Evaluating the Role of Intraoperative Voiding Score in Prognostication Following Transurethral Resection of the Prostate
- PMID: 40755601
- PMCID: PMC12317334
- DOI: 10.7759/cureus.87207
Evaluating the Role of Intraoperative Voiding Score in Prognostication Following Transurethral Resection of the Prostate
Abstract
Introduction: Transurethral resection of the prostate (TURP) is an established treatment option for benign prostatic hyperplasia (BPH) with bladder outlet obstruction. Recently, the intra-operative void score (IVS) has emerged as a potential objective tool for assessing TURP efficacy by evaluating irrigating fluid flow. This study aimed to investigate IVS's role in predicting outcomes of TURP.
Methodology: This prospective observational study was conducted at the Institute of Kidney Diseases, Peshawar, Pakistan, from January to March 2025. Forty male patients aged ≥50 years with BPH underwent TURP. IVS was assessed by emptying the bladder, instilling 300 mL of glycine irrigation solution, and applying a standardized 50 newton force to the suprapubic area and the Void score was calculated both pre-resection and post-resection. Patients were stratified into two groups based on combined IVS (high vs low combined IVS) and based on post-resection IVS (high vs low post-resection IVS) and compared for outcomes. Our primary outcomes included a successful trial without catheter (STWOC) and catheter-free follow-up (CFF). Univariate and multivariable analyses were conducted with a significance level set at p<0.05.
Results: This study examined 40 subjects who underwent TURP during the study period. The mean ± SD age was 63.8 ± 8.9 years, and the average prostate size was 70.5 ± 14.3 grams. Sixteen patients had a low combined IVS score, and 24 had a high combined IVS score. A total of 14 patients had a low post-resection IVS, and 26 had a high post-resection IVS. Among these groups, the study population demonstrated balanced baseline characteristics and similar comorbidity profiles (all p>0.05). Multivariable regression analysis demonstrated that high combined IVS had 3.2-fold greater odds of STWOC (aOR=3.2, 95% CI:1.6-6.4, p=0.001) and 3.9-fold greater odds of CFF at six weeks (adjusted odds ratio (aOR)=3.9, 95% CI:1.7-8.9, p=0.002). Similarly, high post-resection IVS was independently associated with improved outcomes, including 2.8-fold greater odds of STWOC (aOR=2.8, 95% CI:1.3-6.0, p=0.008), 3.1-fold greater odds of CFF (aOR=3.1, 95% CI:1.2-8.0, p=0.02).

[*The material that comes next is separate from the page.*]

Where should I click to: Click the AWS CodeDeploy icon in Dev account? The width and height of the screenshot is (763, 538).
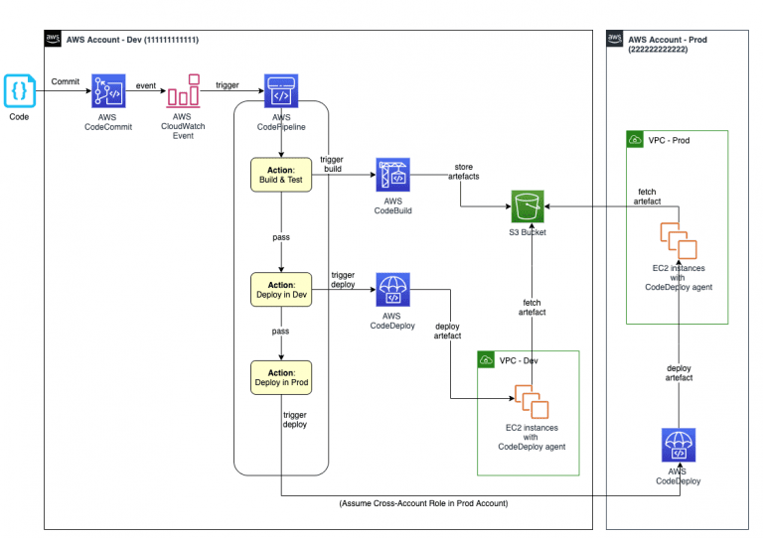tap(392, 290)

Conclusion: IVS represents a promising tool for real-time assessment of TURP efficacy and prediction of postoperative outcomes. Higher combined and post-resection IVS were associated with significantly higher odds of STWOC and CFF, representing much better outcomes. This simple scoring system could potentially improve surgical decision-making and patient counseling regarding expected outcomes following TURP.
Keywords: bph; intraoperative void score; outcomes; successful trial without catheter; trans urethral resection of prostate (turp).
Copyright © 2025, Raheel et al.
Conflict of interest statement
Human subjects: Informed consent for treatment and open access publication was obtained or waived by all participants in this study. Research and Ethical Committee, Institute of Kidney Diseases at Hayatabad Medical Complex, Pakistan issued approval 521/Chairman/R&E/Committee/IKD. The study entitled "Evaluating the role of intra-operative voiding score for prognostication of transurethral resection of prostate" by Dr. Sadaqat Ibrar was reviewed by the Institutional Research and Ethical Committee of the Institute of Kidney Diseases at Hayatabad Medical Complex, Pakistan. The institutional research and ethical board has no objection to the initiation and later publication of this study. Animal subjects: All authors have confirmed that this study did not involve animal subjects or tissue. Conflicts of interest: In compliance with the ICMJE uniform disclosure form, all authors declare the following: Payment/services info: All authors have declared that no financial support was received from any organization for the submitted work. Financial relationships: All authors have declared that they have no financial relationships at present or within the previous three years with any organizations that might have an interest in the submitted work. Other relationships: All authors have declared that there are no other relationships or activities that could appear to have influenced the submitted work.